PROBLEM DESCRIPTION —
Beginning at the line with "Click the Settings gear icon" in the records below, return each line up to and including the last, exactly as it stands, but not the pictures.

EXERCISE MATERIAL —
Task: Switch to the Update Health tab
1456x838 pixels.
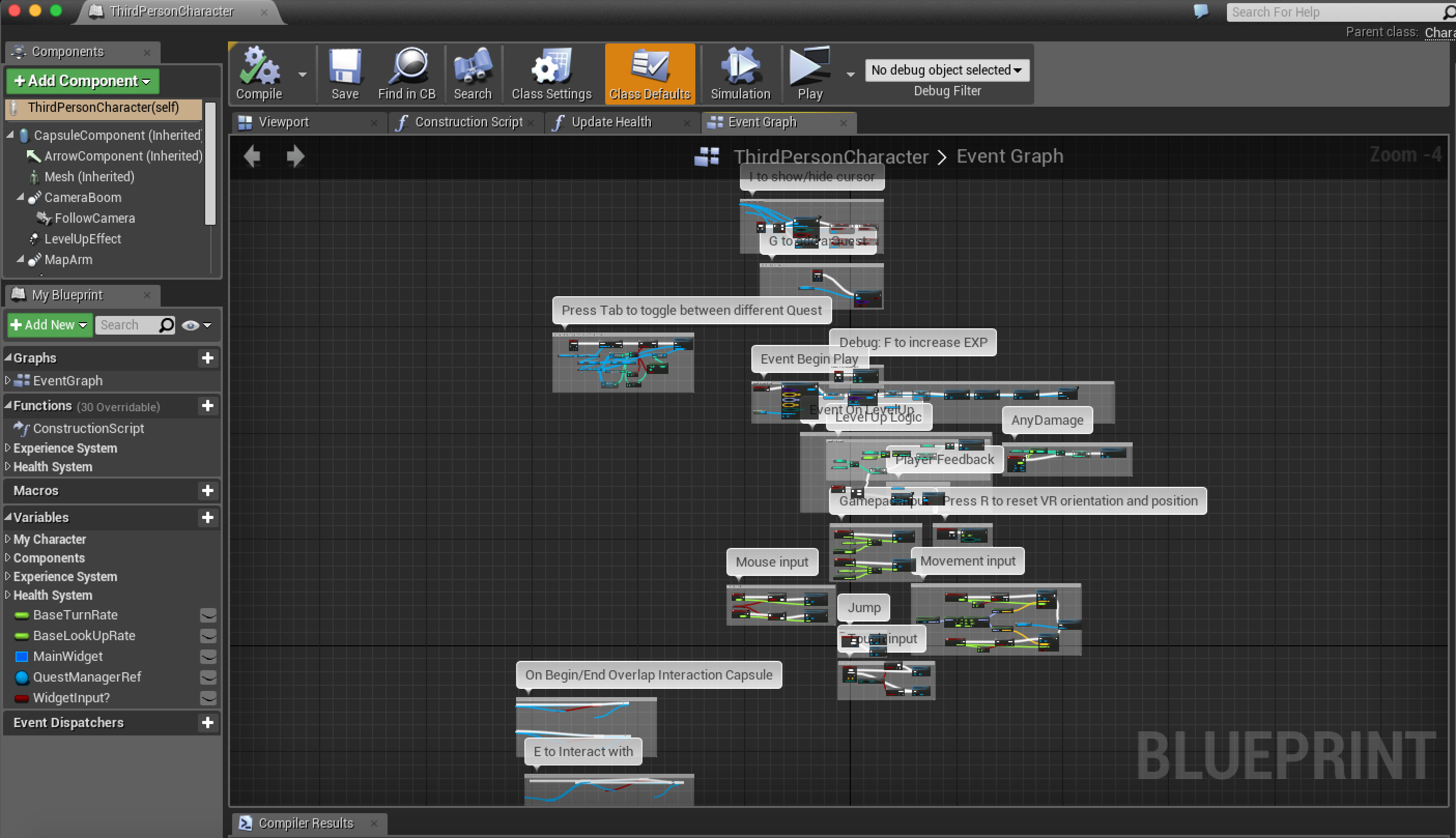Action: point(611,122)
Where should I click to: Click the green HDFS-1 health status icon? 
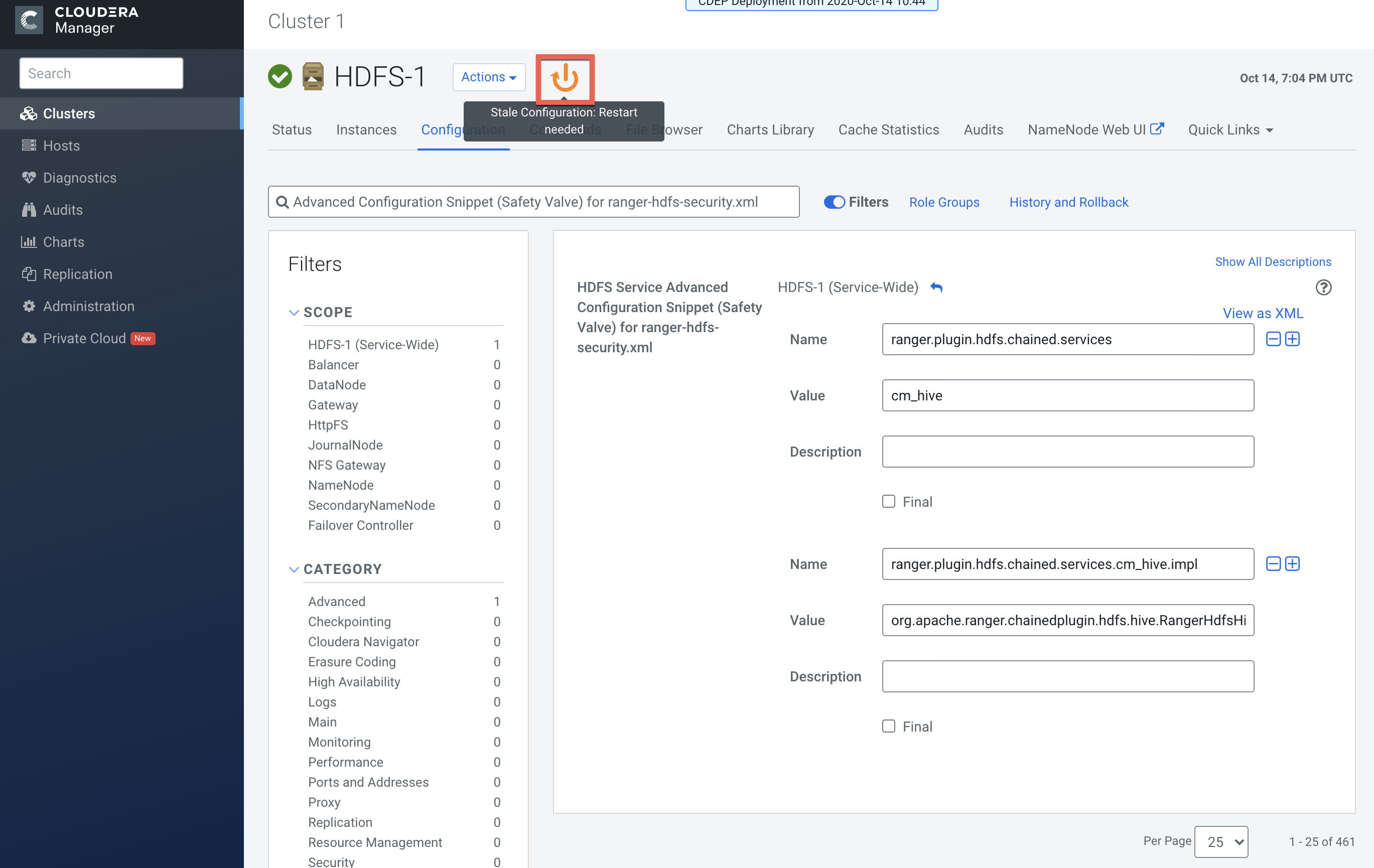pos(280,76)
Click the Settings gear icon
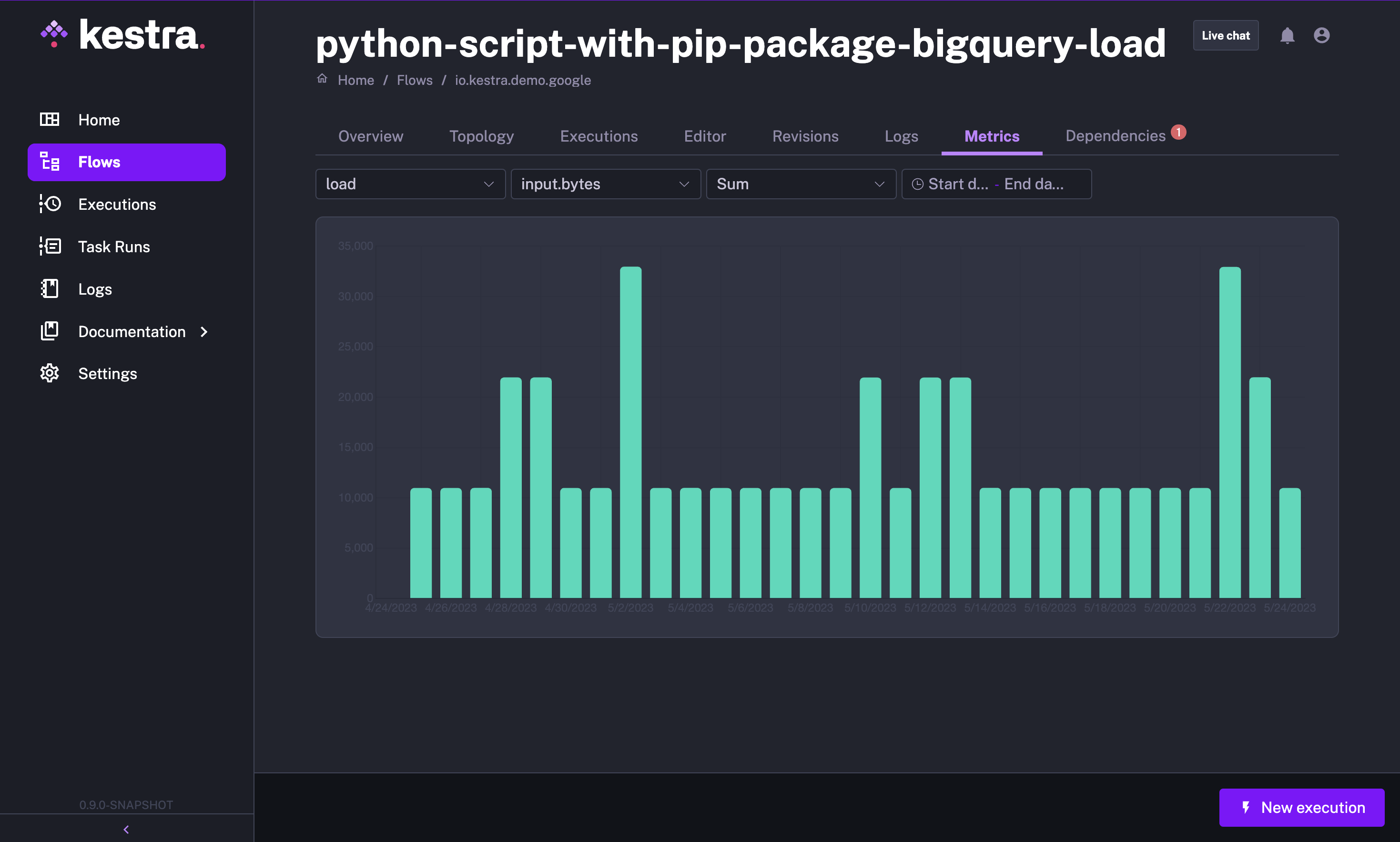1400x842 pixels. [50, 373]
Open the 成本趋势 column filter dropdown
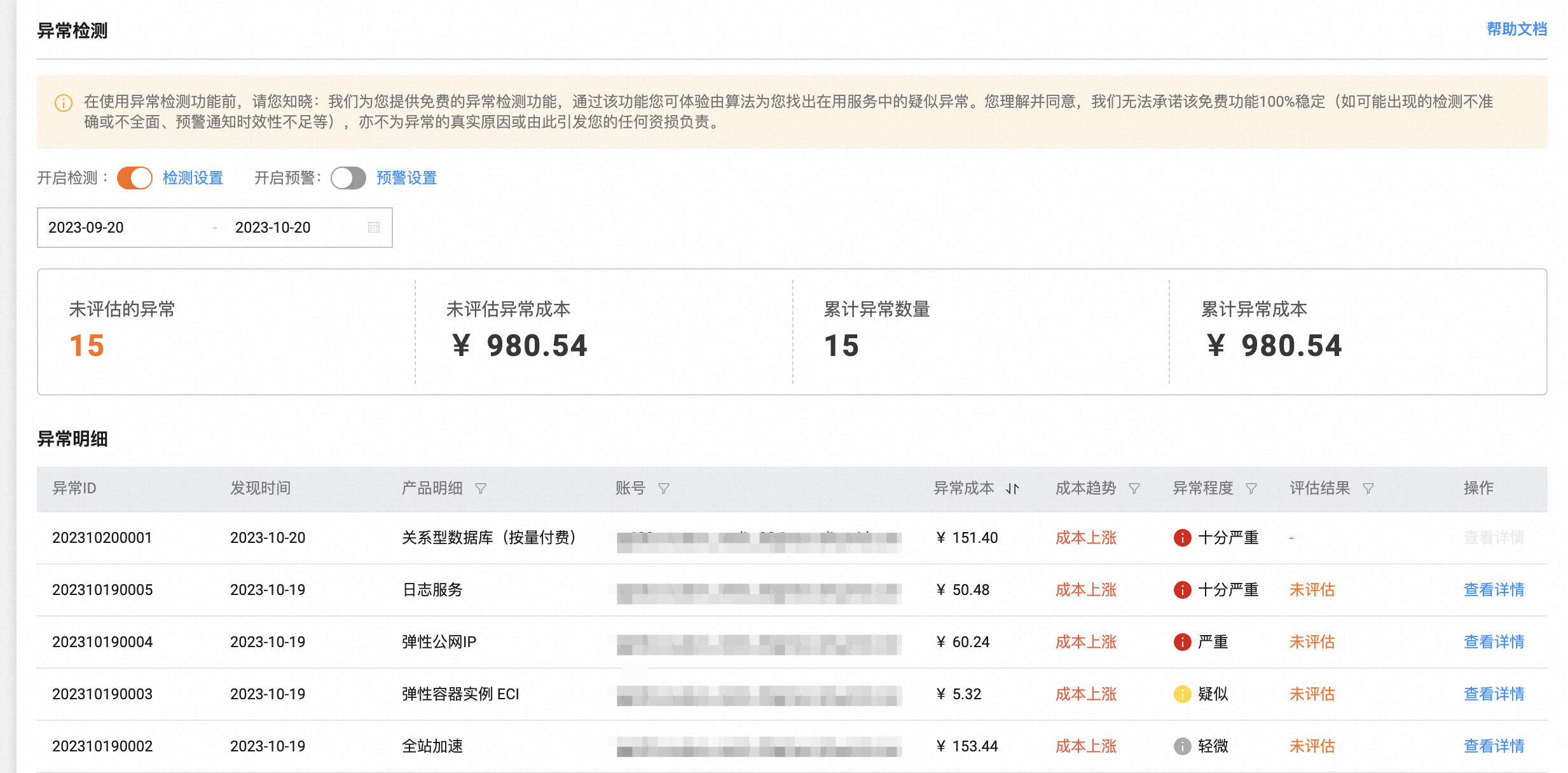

PROBLEM SOLUTION —
Click the Settings gear icon
1400x842 pixels. [50, 373]
Open the 成本趋势 column filter dropdown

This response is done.